## Instructions for the task
How many lines below include the string "agent"? State the number alone.

-------- Information given

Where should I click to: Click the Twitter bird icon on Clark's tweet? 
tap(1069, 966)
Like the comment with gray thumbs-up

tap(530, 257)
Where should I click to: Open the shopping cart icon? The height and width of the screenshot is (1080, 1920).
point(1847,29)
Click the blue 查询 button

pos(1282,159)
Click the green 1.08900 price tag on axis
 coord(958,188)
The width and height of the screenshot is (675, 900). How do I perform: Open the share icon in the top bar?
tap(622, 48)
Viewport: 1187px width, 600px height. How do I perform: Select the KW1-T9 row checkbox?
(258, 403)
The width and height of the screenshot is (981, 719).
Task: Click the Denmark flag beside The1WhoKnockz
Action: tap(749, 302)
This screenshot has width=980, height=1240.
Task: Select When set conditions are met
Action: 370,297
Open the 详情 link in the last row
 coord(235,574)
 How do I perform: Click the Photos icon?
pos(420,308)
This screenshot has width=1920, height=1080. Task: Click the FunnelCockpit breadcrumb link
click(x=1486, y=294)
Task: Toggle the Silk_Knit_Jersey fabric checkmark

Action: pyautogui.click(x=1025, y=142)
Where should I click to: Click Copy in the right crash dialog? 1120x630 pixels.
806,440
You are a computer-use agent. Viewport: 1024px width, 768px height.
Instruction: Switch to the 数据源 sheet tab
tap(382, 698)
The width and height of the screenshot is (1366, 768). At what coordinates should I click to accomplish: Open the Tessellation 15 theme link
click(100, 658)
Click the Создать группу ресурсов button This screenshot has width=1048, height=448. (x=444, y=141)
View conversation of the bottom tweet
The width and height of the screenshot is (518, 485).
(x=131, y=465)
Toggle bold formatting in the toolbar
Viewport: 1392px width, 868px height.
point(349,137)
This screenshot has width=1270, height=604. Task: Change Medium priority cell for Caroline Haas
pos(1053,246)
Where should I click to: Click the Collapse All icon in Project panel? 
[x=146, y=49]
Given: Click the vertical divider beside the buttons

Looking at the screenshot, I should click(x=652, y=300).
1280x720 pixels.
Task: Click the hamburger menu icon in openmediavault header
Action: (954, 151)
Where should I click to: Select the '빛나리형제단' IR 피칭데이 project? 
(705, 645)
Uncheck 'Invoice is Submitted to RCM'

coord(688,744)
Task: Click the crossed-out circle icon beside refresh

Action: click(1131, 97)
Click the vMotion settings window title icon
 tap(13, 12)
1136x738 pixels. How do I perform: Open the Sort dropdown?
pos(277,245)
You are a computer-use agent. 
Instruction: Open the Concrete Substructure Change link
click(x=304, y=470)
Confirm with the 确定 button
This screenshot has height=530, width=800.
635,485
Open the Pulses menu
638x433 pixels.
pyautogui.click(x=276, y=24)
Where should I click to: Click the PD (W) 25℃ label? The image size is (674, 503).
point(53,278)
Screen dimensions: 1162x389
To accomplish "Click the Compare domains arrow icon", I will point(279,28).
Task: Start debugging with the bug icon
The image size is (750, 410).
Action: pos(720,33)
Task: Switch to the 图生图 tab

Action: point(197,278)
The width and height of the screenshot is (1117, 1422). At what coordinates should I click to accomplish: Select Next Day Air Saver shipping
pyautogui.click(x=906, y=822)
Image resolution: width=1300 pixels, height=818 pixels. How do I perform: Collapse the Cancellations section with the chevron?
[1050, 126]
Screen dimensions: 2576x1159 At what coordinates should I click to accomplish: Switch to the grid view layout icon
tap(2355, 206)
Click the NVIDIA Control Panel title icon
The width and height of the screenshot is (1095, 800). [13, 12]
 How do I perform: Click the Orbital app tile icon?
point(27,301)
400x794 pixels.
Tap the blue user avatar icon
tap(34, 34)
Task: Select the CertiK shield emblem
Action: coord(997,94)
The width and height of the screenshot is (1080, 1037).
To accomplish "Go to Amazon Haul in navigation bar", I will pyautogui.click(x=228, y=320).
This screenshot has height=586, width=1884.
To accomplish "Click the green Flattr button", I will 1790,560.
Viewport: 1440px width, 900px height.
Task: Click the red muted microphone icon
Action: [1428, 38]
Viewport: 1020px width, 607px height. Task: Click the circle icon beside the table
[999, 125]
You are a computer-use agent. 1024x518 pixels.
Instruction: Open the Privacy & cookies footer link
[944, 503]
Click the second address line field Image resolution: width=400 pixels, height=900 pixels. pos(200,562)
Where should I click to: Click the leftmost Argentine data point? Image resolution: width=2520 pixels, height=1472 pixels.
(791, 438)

----------------

## Your response
3